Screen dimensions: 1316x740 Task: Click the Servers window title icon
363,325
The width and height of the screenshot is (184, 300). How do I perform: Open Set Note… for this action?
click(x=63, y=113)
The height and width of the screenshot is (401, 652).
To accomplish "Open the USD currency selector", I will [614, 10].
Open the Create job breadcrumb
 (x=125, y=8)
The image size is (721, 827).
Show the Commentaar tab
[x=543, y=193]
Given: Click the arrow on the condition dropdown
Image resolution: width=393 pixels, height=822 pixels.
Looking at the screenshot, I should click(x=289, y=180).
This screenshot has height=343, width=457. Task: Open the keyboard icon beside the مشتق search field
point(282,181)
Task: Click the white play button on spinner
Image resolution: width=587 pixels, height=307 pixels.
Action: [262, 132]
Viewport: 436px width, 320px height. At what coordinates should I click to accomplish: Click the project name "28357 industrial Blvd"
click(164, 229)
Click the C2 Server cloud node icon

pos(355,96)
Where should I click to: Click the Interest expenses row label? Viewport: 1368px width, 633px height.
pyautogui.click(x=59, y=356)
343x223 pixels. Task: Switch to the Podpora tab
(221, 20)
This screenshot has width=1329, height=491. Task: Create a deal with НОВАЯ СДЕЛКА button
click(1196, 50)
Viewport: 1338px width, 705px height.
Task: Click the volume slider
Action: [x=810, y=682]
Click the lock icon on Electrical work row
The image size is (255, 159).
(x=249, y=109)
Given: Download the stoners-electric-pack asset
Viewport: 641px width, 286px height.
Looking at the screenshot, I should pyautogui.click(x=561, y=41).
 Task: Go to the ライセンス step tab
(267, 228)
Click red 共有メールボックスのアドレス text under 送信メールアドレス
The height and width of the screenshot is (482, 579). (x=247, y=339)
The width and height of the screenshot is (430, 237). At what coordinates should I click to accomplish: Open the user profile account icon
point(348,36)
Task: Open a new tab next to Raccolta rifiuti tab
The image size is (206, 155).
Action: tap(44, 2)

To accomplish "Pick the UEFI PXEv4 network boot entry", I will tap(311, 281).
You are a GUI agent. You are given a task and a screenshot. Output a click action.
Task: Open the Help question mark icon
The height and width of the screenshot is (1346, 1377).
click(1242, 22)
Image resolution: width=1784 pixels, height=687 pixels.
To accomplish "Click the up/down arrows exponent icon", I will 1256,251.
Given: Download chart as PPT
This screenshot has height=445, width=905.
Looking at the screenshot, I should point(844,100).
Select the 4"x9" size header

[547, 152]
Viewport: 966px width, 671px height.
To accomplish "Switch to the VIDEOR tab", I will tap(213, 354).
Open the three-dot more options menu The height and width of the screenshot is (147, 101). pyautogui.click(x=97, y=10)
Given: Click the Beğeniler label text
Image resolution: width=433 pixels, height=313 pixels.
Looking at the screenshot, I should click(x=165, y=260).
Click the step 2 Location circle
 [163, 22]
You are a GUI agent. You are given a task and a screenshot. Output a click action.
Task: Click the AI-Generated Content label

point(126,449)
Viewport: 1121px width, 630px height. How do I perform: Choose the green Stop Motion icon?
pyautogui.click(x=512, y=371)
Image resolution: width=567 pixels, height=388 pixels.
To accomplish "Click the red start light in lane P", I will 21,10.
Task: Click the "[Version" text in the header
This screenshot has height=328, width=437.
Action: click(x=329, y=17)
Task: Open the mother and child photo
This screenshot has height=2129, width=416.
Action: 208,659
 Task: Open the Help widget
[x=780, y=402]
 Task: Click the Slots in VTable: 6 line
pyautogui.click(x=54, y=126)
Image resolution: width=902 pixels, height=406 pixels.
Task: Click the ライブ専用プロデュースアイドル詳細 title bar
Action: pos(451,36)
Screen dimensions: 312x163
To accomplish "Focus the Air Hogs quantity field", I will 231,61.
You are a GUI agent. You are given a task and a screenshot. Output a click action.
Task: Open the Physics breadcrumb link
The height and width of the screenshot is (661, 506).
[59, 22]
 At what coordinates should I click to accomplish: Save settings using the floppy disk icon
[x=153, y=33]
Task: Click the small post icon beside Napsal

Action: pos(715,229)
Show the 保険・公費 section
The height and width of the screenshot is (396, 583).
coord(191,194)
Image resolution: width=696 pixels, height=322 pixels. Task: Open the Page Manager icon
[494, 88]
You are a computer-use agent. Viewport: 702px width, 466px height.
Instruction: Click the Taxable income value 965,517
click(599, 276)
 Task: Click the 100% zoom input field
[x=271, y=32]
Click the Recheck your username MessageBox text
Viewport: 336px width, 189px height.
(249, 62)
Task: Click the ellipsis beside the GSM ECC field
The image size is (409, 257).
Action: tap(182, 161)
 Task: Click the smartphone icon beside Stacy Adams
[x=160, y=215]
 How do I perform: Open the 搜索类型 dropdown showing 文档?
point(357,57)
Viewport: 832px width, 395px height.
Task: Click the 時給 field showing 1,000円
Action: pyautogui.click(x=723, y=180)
^^^^^^^^
# What this task involves
The data above should be duplicated exactly and completely.

# Task response
Screen dimensions: 1316x740 Task: Click the Servers window title icon
363,325
The width and height of the screenshot is (184, 300). How do I perform: Open Set Note… for this action?
click(x=63, y=113)
The height and width of the screenshot is (401, 652).
To accomplish "Open the USD currency selector", I will [614, 10].
Open the Create job breadcrumb
 (x=125, y=8)
The image size is (721, 827).
Show the Commentaar tab
[x=543, y=193]
Given: Click the arrow on the condition dropdown
Image resolution: width=393 pixels, height=822 pixels.
Looking at the screenshot, I should click(x=289, y=180).
This screenshot has height=343, width=457. Task: Open the keyboard icon beside the مشتق search field
point(282,181)
Task: Click the white play button on spinner
Image resolution: width=587 pixels, height=307 pixels.
Action: [262, 132]
Viewport: 436px width, 320px height. At what coordinates should I click to accomplish: Click the project name "28357 industrial Blvd"
click(164, 229)
Click the C2 Server cloud node icon

pos(355,96)
Where should I click to: Click the Interest expenses row label? Viewport: 1368px width, 633px height.
pyautogui.click(x=59, y=356)
343x223 pixels. Task: Switch to the Podpora tab
(221, 20)
This screenshot has width=1329, height=491. Task: Create a deal with НОВАЯ СДЕЛКА button
click(1196, 50)
Viewport: 1338px width, 705px height.
Task: Click the volume slider
Action: [x=810, y=682]
Click the lock icon on Electrical work row
The image size is (255, 159).
(x=249, y=109)
Given: Download the stoners-electric-pack asset
Viewport: 641px width, 286px height.
Looking at the screenshot, I should pyautogui.click(x=561, y=41).
 Task: Go to the ライセンス step tab
(267, 228)
Click red 共有メールボックスのアドレス text under 送信メールアドレス
The height and width of the screenshot is (482, 579). (x=247, y=339)
The width and height of the screenshot is (430, 237). At what coordinates should I click to accomplish: Open the user profile account icon
point(348,36)
Task: Open a new tab next to Raccolta rifiuti tab
The image size is (206, 155).
Action: tap(44, 2)

To accomplish "Pick the UEFI PXEv4 network boot entry", I will tap(311, 281).
You are a GUI agent. You are given a task and a screenshot. Output a click action.
Task: Open the Help question mark icon
The height and width of the screenshot is (1346, 1377).
click(1242, 22)
Image resolution: width=1784 pixels, height=687 pixels.
To accomplish "Click the up/down arrows exponent icon", I will 1256,251.
Given: Download chart as PPT
This screenshot has height=445, width=905.
Looking at the screenshot, I should point(844,100).
Select the 4"x9" size header

[547, 152]
Viewport: 966px width, 671px height.
To accomplish "Switch to the VIDEOR tab", I will tap(213, 354).
Open the three-dot more options menu The height and width of the screenshot is (147, 101). pyautogui.click(x=97, y=10)
Given: Click the Beğeniler label text
Image resolution: width=433 pixels, height=313 pixels.
Looking at the screenshot, I should click(x=165, y=260).
Click the step 2 Location circle
 [163, 22]
You are a GUI agent. You are given a task and a screenshot. Output a click action.
Task: Click the AI-Generated Content label

point(126,449)
Viewport: 1121px width, 630px height. How do I perform: Choose the green Stop Motion icon?
pyautogui.click(x=512, y=371)
Image resolution: width=567 pixels, height=388 pixels.
To accomplish "Click the red start light in lane P", I will 21,10.
Task: Click the "[Version" text in the header
This screenshot has height=328, width=437.
Action: click(x=329, y=17)
Task: Open the mother and child photo
This screenshot has height=2129, width=416.
Action: 208,659
 Task: Open the Help widget
[x=780, y=402]
 Task: Click the Slots in VTable: 6 line
pyautogui.click(x=54, y=126)
Image resolution: width=902 pixels, height=406 pixels.
Task: Click the ライブ専用プロデュースアイドル詳細 title bar
Action: pos(451,36)
Screen dimensions: 312x163
To accomplish "Focus the Air Hogs quantity field", I will 231,61.
You are a GUI agent. You are given a task and a screenshot. Output a click action.
Task: Open the Physics breadcrumb link
The height and width of the screenshot is (661, 506).
[59, 22]
 At what coordinates should I click to accomplish: Save settings using the floppy disk icon
[x=153, y=33]
Task: Click the small post icon beside Napsal

Action: pos(715,229)
Show the 保険・公費 section
The height and width of the screenshot is (396, 583).
coord(191,194)
Image resolution: width=696 pixels, height=322 pixels. Task: Open the Page Manager icon
[494, 88]
You are a computer-use agent. Viewport: 702px width, 466px height.
Instruction: Click the Taxable income value 965,517
click(599, 276)
 Task: Click the 100% zoom input field
[x=271, y=32]
Click the Recheck your username MessageBox text
Viewport: 336px width, 189px height.
(249, 62)
Task: Click the ellipsis beside the GSM ECC field
The image size is (409, 257).
Action: tap(182, 161)
 Task: Click the smartphone icon beside Stacy Adams
[x=160, y=215]
 How do I perform: Open the 搜索类型 dropdown showing 文档?
point(357,57)
Viewport: 832px width, 395px height.
Task: Click the 時給 field showing 1,000円
Action: pyautogui.click(x=723, y=180)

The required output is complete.